Abstract Increasing pancreatic islet survival and function is a starting point for obtaining a valuable bioartificial pancreas for the treatment of type 1 diabetes. In this context, decellularized matrices, obtained after the removal of tissue cellular part, are known to support in vitro adhesion, growth, and function of several cell types. We demonstrate that a homologous acellular pancreatic matrix is a suitable scaffold for rat islet cultures maintaining their long-term viability and function. Islets adhered to the pancreatic matrix showed a constant glucose-induced insulin release during long-term in vitro incubation, while islets cultured without a matrix or on the liver matrix showed a progressive reduction.
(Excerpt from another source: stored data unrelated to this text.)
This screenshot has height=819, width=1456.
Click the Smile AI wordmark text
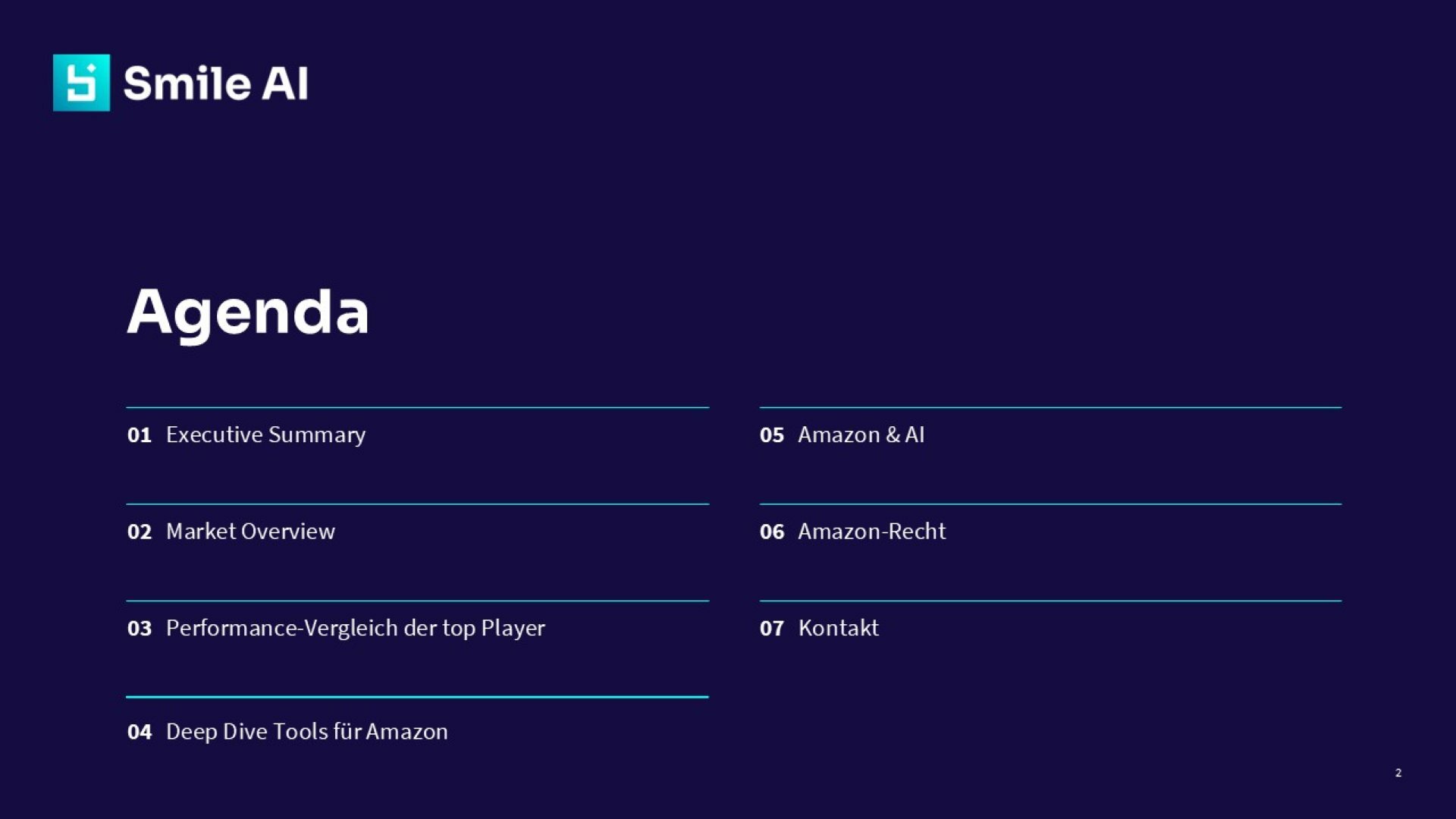click(x=215, y=83)
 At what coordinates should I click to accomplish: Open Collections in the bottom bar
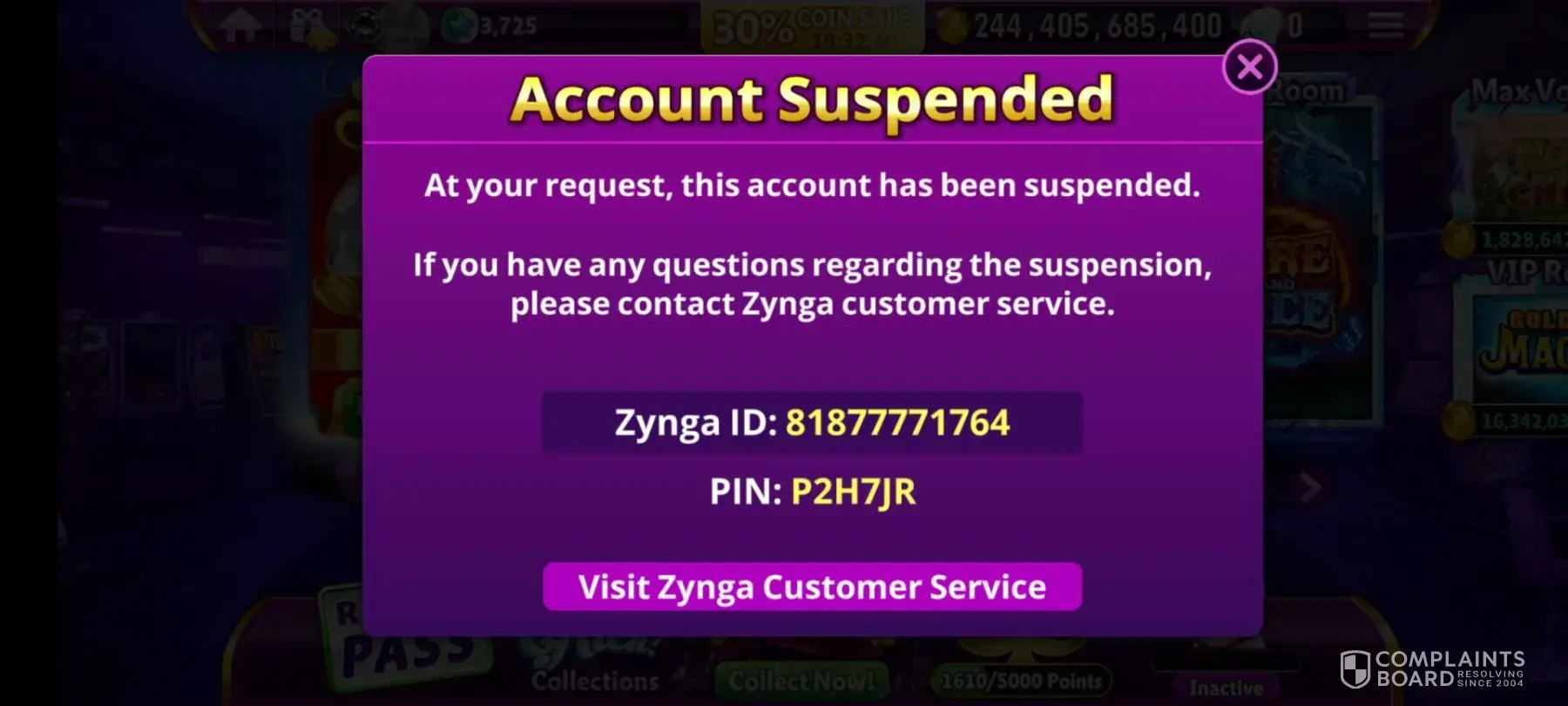[595, 681]
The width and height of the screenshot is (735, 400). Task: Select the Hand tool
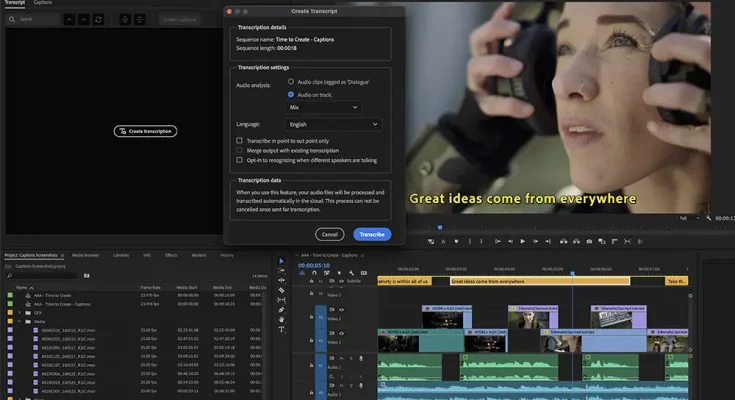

In order to obtain implantable devices, acellular matrix/islet cultures were entrapped into poly(vinyl alcohol) (PVA)/ poly(ethylene glycol) (PEG) tubes obtained by the freezing/thawing procedure. Under this condition, an in vitro constant insulin release was detected. The devices were then implanted into diabetic rats where reduced insulin requirement was noted suggesting insulin secretory activity of islets contained in the device. Indeed, immunofluorescence confirmed the presence of insulin- and glucagon-producing cells into the explanted devices. These data show that PVA/PEG semi-permeable membrane can obtain devices that restore, at least in part, insulin secretion.